### DIRECTIONS FOR THIS TASK
In the passage on social cognitivism, what three kinds of determinants make up reciprocal determinism?

### TEXT EXTRACT
* * * * * * *

Social Cognitivism is a learning theory developed by Albert Bandura in the 1960s in response to the extremist behaviorist views and psychoanalytic views of learning. Human behavior and other theories about learning have been explained in terms of unidirectional causation (e.g. performing a behavior allows us to learn). However, in a social cognitivist view, behavior is shaped either by personal characteristics, environmental factors, or both. According to Bandura (1977), “…man is neither driven by inner forces nor buffeted helplessly by environmental influences. Rather, psychological functioning is best understood in term of a continuous reciprocal interaction between behavior and its controlling conditions.” Bandura’s social-cognitive learning theory is modeled by reciprocal determinism, which is a triadic relationship of personal, behavioral, and environmental determinants (Bandura, 1986).
Behavior and Environment: People are both products and producers of their environment. They affect the way they experience the environment by selecting or creating the situations into which they enter. People will select activities that reflect their acquired preferences and competencies (Bandura & Walters, 1959). Conversely, once a person is in an environment, the environment will affect their behaviors.
Environment and Personal Factors: Based on known or perceived social status as well as observable characteristics, people can affect their social environment before they do or say anything. However, social expectations within the environment also shape the way one feels they should be or what they should aim to be like (Bandura, 2011).
Personal Factors and Behavior: Beliefs, expectations, and self-perceptions affect the way people behave (Bandura, 1986). In the opposite direction, behaviors can also modify sensory systems and brain structures that influence personal factors such as preferences and personality (Greenough, Black & Wallace, 1987).
Social learning theory places an emphasis on vicarious, symbolic, and self-regulatory processes (Bandura, 1977).
- Vicarious processes occur when learning happens by observation of another person’s behavior and the consequences that they receive for that behavior. Our capability to observe and picture ourselves doing similar tasks allows us to conceptualize behaviors without actually doing them.
- Because of our higher mental processing capabilities, we are able to develop symbolic representations of external influences or situations. Issues can also be solved symbolically without having to enact various situations to foresee the outcomes.
- People are capable of self-organizing information, self-reflecting about ideas, and self-regulating their study habits and time allocation. Adaptation and change to these actions of the self are embedded in the social system. By setting up consequences for their own actions, people are able to modify their behavior to a degree. For example, a student could say that the consequence of getting their homework done early will be to go to a movie later with friends.

* * * * * * *

### MATERIAL
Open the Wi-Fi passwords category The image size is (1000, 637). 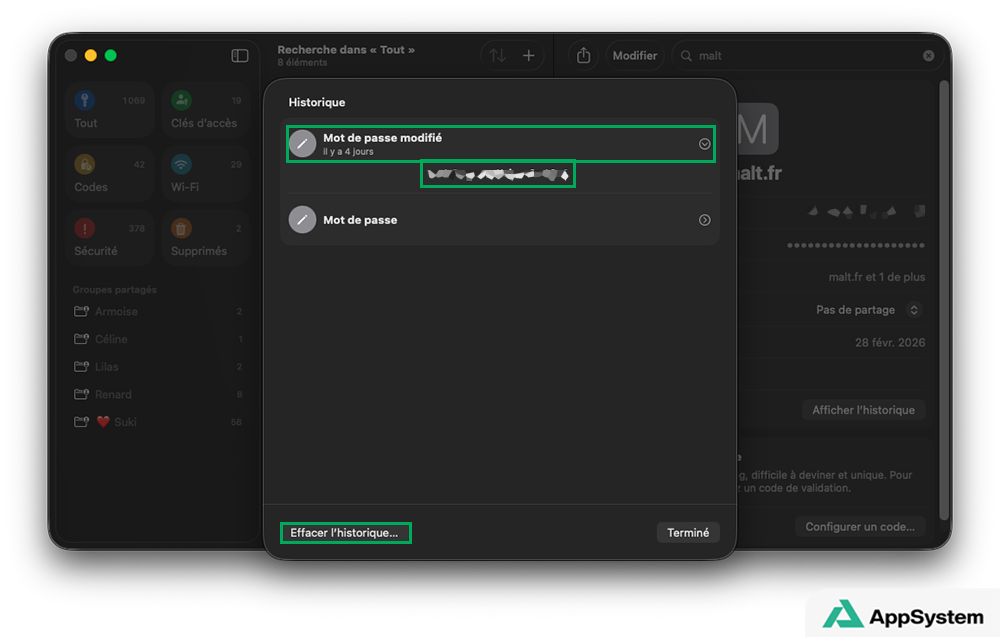[207, 174]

* * * * * * *

### RESPONSE FOR THIS EXERCISE
Personal, behavioral, and environmental determinants.